INPUT MATERIAL =>
[Start of Attachment]
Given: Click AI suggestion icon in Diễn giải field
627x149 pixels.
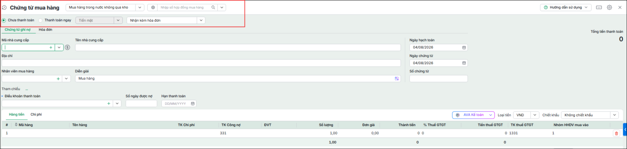Looking at the screenshot, I should [397, 79].
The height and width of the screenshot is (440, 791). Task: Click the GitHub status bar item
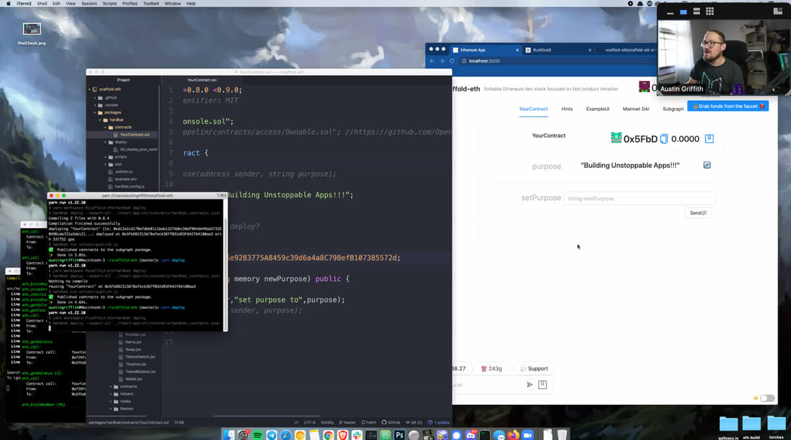click(x=392, y=422)
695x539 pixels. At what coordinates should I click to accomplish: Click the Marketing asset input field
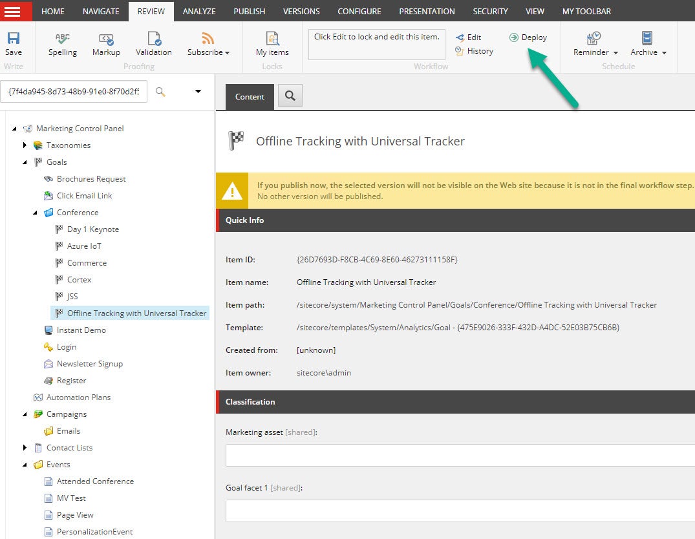click(460, 455)
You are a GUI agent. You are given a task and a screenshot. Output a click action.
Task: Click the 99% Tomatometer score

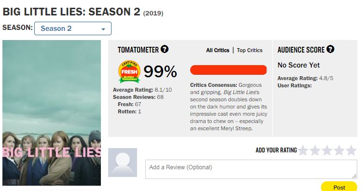coord(160,71)
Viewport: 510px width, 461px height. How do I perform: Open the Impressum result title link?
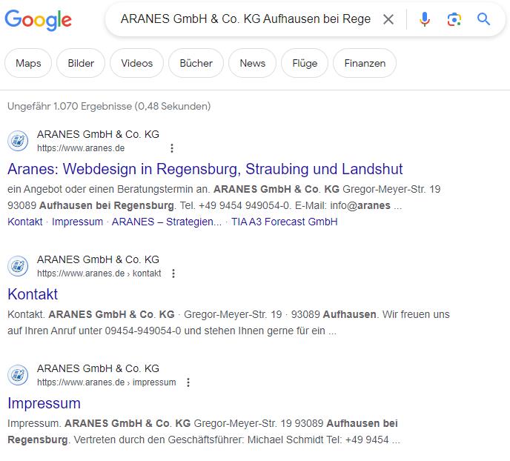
[End of Attachment]
EXERCISE PROMPT =>
Skip the images and restate each record above word for word.

SOLUTION TO THIS EXERCISE =>
Given: Click AI suggestion icon in Diễn giải field
627x149 pixels.
Looking at the screenshot, I should [397, 79].
The height and width of the screenshot is (440, 791). Task: Click the GitHub status bar item
click(x=392, y=422)
695x539 pixels. At what coordinates should I click to accomplish: Click the Marketing asset input field
click(460, 455)
You are a GUI agent. You are given a task and a screenshot. Output a click action.
Task: Click the 99% Tomatometer score

coord(160,71)
Viewport: 510px width, 461px height. How do I perform: Open the Impressum result title link?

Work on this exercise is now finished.